Goblins does admittedly have a bad matchup against Affinity, but it’s not as bad as most people think. It can easily go from being a 40% matchup to a 50-55% matchup depending on your build. I think most Goblin players are realizing they need artifact removal main to deal with Damping Matrix and Affinity. This conclusion is so natural and obvious that I think you’ll see every Goblin deck running some form of artifact removal main at Regionals. This means that Affinity now has to alter its strategy to keep up with the new breed of Goblin decks. This is a difficult task however, because this would require most Affinity decks to give up some of their game against Control decks in order to keep pace with the Goblin decks. With Affinity and Goblins being the top decks, your main should be focused towards beating them, so this conclusion seems fairly obvious.

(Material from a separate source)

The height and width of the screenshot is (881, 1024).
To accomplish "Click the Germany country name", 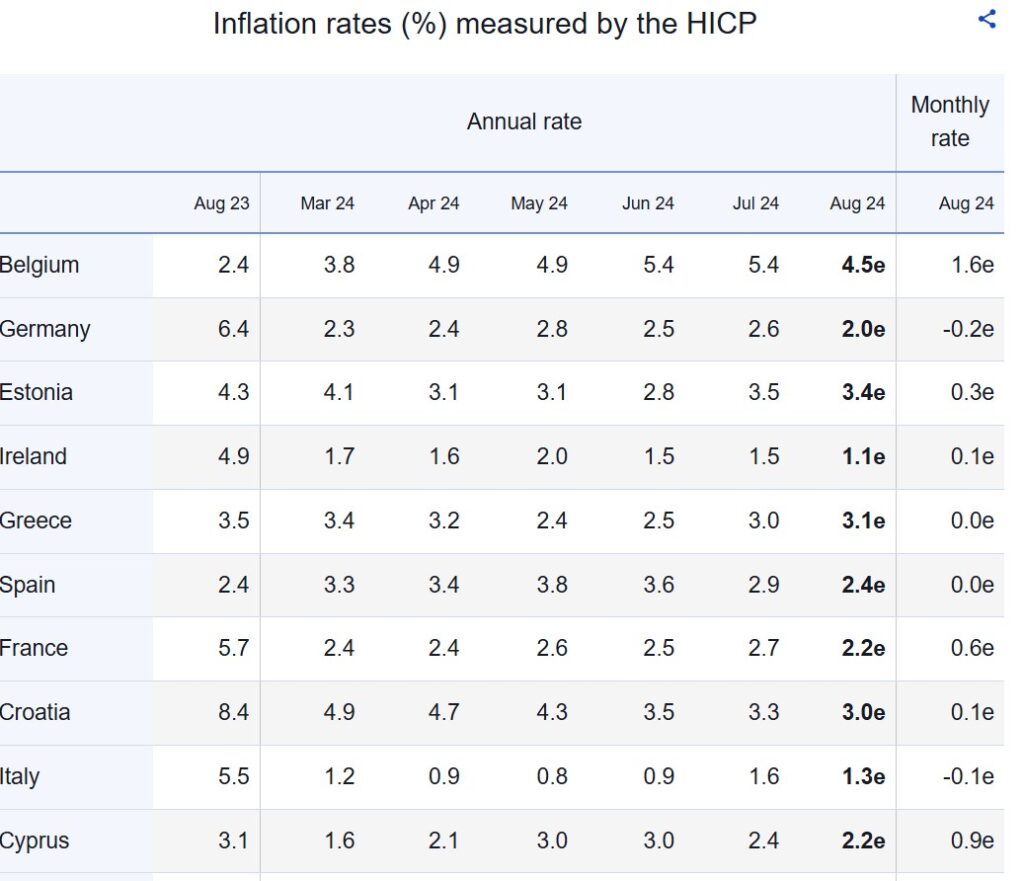I will pos(44,329).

However, most people are unwilling to do such a thing.
Most players aren’t willing to accept the Goblin matchup as being more difficult, and certainly aren’t willing to replace the main deck Shrapnel Blasts with Pyrite Spellbombs, even though it may be a necessary evil against the new breed of Goblin decks. This is where PRCC really shines, because people are stubborn and unwilling to change despite a metagame telling them to.
I remember one time I went out to lunch at Plataforma (the greatest steak eatery this side of the Mississippi) with the Shark, PJ, the Rabbit, McKenna, and the Meddling Mage himself. We had a huge meal, then went back to the Ground to draft with BDM and Zev. I ended up drafting a sick deck with multiple Wild Mongrels and Shelters. The teams were myself, PJ, Zev, and BDM. I ended up going 0-4 due to some bad plays on my part.

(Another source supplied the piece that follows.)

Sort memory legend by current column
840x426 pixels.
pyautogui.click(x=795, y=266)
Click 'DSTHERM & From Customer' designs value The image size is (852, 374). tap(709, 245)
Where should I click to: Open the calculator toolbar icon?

What does that story have to do with anything? Well the point is that despite all the Tomfidence you have in the world, the only way you’ll be successful at Regionals is if you can accurately predict what your metagame will be like.
For everyone who is unwilling to accept what I have just told them, let’s take yet another stroll down memory lane shall we. Back when I invented Napster, the same deck Johnny Magic used to win US Nationals that year, the format was dominated by Magpile, designed by Ken Meadows of KFC fame, Trinity designed by Peter Gibbons of Family Guy fame, and Replenish created by Don Lim of NG fame. I set out to design a deck that could beat both those decks and take the metagame by storm. This was fine for Regionals, but by the time Nationals came along, we had a new deck to contend with called Angry Hermit designed by Aaron Forsythe. The new deck seemed better suited against the environment than Trinity was, but when it came to its matchup against Napster, it was a classic case of Splash Damage. Despite its improvement over the old Trinity builds, Angry Hermit still resembled Trinity enough to maintain a weak matchup against Napster. Cards like Persecute and Perish were still good enough against the deck to make it an easy matchup.
So remember, if you don’t want to play Affinity, mize play Goblins, amiright?